Challenge A:
In the forum discussion about the cost of creating threads, approximately how long does thread creation take on OS X?
Challenge B:
Reproduce word for word the part of the forum discussion about the cost of creating threads that opens with the words containing "I just reviewed" and closes with "necessary message processing.".
Challenge C:
Write what follows the last sentence of the forum discussion about the cost of creating threads.
── Page
How much overhead is there when creating a thread?

Question

I just reviewed some really terrible code - code that sends messages on a serial port by creating a new thread to package and assemble the message in a new thread for every

Answer 1

You definitely do not want to do this. Create a single thread or a pool of threads and just signal when messages are available. Upon receiving the signal, the thread can perform any necessary message processing.

In terms of overhead, thread creation/destruction, especially on Windows, is fairly expensive. Somewhere on the order of tens of microseconds, to be specific. It should, for the most part, only be done at the start/end of an app, with the possible exception of dynamically resized thread pools.

Answer 2

For comparison , take a look of OSX: Link

• Kernel data structures : Approximately 1 KB Stack space: 512 KB (secondary threads) : 8 MB (OS X main thread) , 1 MB (iOS main thread)

• Creation time: Approximately 90 microseconds

The posix thread creation also should be around this (not a far away figure) I guess.
────
── Dataset section
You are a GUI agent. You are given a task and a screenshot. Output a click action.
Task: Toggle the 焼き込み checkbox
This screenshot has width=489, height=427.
────
Output A:
Approximately 90 microseconds.

Output B:
I just reviewed some really terrible code - code that sends messages on a serial port by creating a new thread to package and assemble the message in a new thread for every

Answer 1

You definitely do not want to do this. Create a single thread or a pool of threads and just signal when messages are available. Upon receiving the signal, the thread can perform any necessary message processing.

Output C:
Answer 3

On any sane implementation, the cost of thread creation should be proportional to the number of system calls it involves, and on the same order of magnitude as familiar system calls like open and read. Some casual measurements on my system showed pthread_create taking about twice as much time as open("/dev/null", O_RDWR), which is very expensive relative to pure computation but very cheap relative to any IO or other operations which would involve switching between user and kernel space.

Answer 4

To resurrect this old thread, I just did some simple test code:

#include <thread>

int main(int argc, char** argv)
{
  for (volatile int i = 0; i < 500000; i++)
    std::thread([](){}).detach();
  return 0;
}

I compiled it with g++ test.cpp -std=c++11 -lpthread -O3 -o test. I then ran it three times in a row on an old (kernel 2.6.18) heavily loaded (doing a database rebuild) slow laptop (Intel core i5-2540M). Results from three consecutive runs: 5.647s, 5.515s, and 5.561s. So we're looking at a tad over 10 microseconds per thread on this machine, probably much less on yours.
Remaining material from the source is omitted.